For more information about getting started setting up an Amazon Redshift cluster, see Getting started with Amazon Redshift. For more information about setting up resources with CloudFormation, see What is AWS CloudFormation?. For more information about setting up an Aurora database, see Creating an Aurora Serverless v1 DB cluster.

Launching a CloudFormation stack for Redshift federated queries

Use the following procedure to launch your CloudFormation stack for Amazon Redshift to enable federated queries. Before doing so, make sure you have your Amazon Redshift cluster and your serverless Aurora PostgreSQL instance set up.

To launch your CloudFormation stack for federated queries
  1. Click Launch CFN stack here to launch the CloudFormation service in the AWS Management Console.

    If you are prompted, sign in.

    The stack creation process starts, referencing a CloudFormation template file, which is stored in Amazon S3. A CloudFormation template is a text file in JSON format that declares AWS resources that make up a stack.

  2. Choose Next to enter the stack details.

  3. Under Parameters, for the cluster, enter the following:

    • The Amazon Redshift cluster name, for example ra3-consumer-cluster

    • A specific database name, for example dev

    • The name of a database user, for example consumeruser

    Also enter the parameters for the Aurora database, including the user, database name, port, and endpoint. We recommend using a test cluster and test serverless database, because the stack creates several database objects.

    Choose Next.

    The stack options appear.

  4. Choose Next to accept the default settings.

  5. Under Capabilities, choose I acknowledge that AWS CloudFormation might create IAM resources.

  6. Choose Create stack.

Choose Create stack. CloudFormation provisions the template resources, which takes about 10 minutes, and creates an external schema.

If an error occurs while the stack is created, do the following:

  • View the CloudFormation Events tab for information that can help you resolve the error.

  • Make sure that you entered the correct name, database name, and database user name for the Redshift cluster. Also check the parameters for the Aurora PostgreSQL instance.

  • Make sure that your cluster has RA3 nodes.

  • Make sure that your database and Redshift cluster are in the same subnet and security group.

Querying data from the external schema

To use the following procedure, make sure that you have the required permissions for running queries on the cluster and the database described.

To query an external database with federated query
  1. Connect to the Redshift database that you entered when you created the stack, using a client tool such as the Redshift query editor.

  2. Query for the external schema created by the stack.

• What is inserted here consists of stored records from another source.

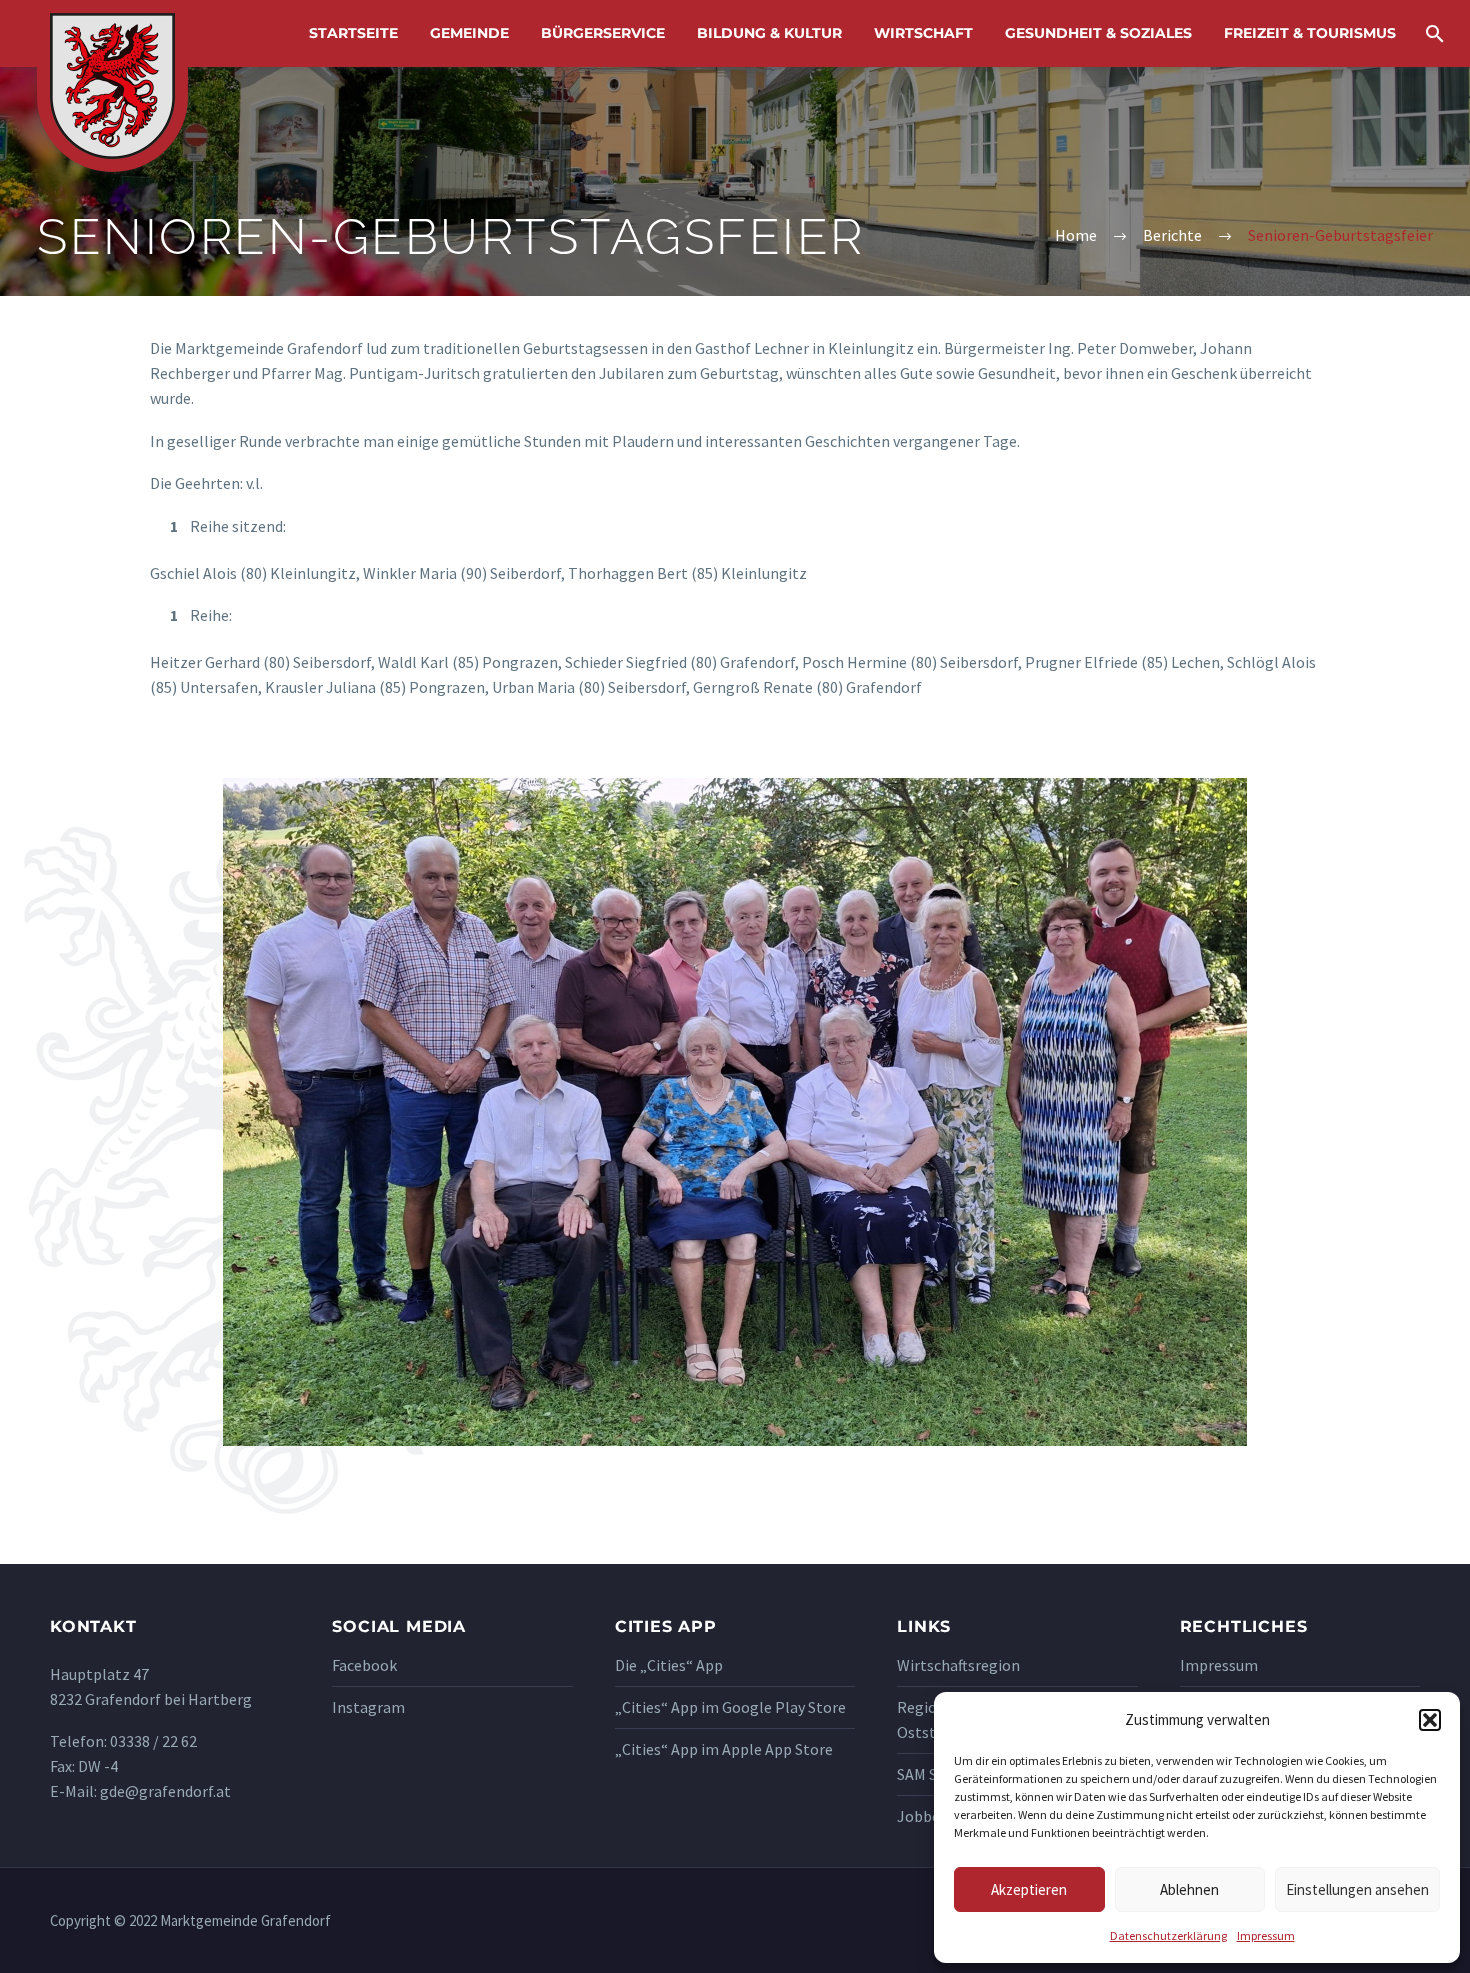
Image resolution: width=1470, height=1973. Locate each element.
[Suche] (1432, 33)
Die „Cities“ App (669, 1665)
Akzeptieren (1029, 1889)
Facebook (364, 1665)
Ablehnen (1189, 1889)
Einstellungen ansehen (1357, 1889)
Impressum (1266, 1935)
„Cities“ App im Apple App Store (724, 1749)
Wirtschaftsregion (958, 1665)
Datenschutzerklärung (1168, 1935)
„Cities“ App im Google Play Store (730, 1707)
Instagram (368, 1707)
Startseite (353, 33)
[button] (1430, 1720)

    select * from svv_external_schemas;

    The SVV_EXTERNAL_SCHEMAS view returns information about available external schemas. In this case, the external schema created by the stack is returned, myfederated_schema. You might also have other external schemas returned, if you have any set up. The view also returns the schema's associated database. The database is the Aurora database that you entered when you created the stack. The stack adds a table to the Aurora database, called category, and another table called sales.

  3. Run SQL queries on tables in the external schema that references your Aurora PostgreSQL database. The following example shows a query.

    SELECT count(*) FROM myfederated_schema.category;

    The category table returns several records. You can also return records from the sales table.

    SELECT count(*) FROM myfederated_schema.sales;

    For more examples, see Examples of using a federated query.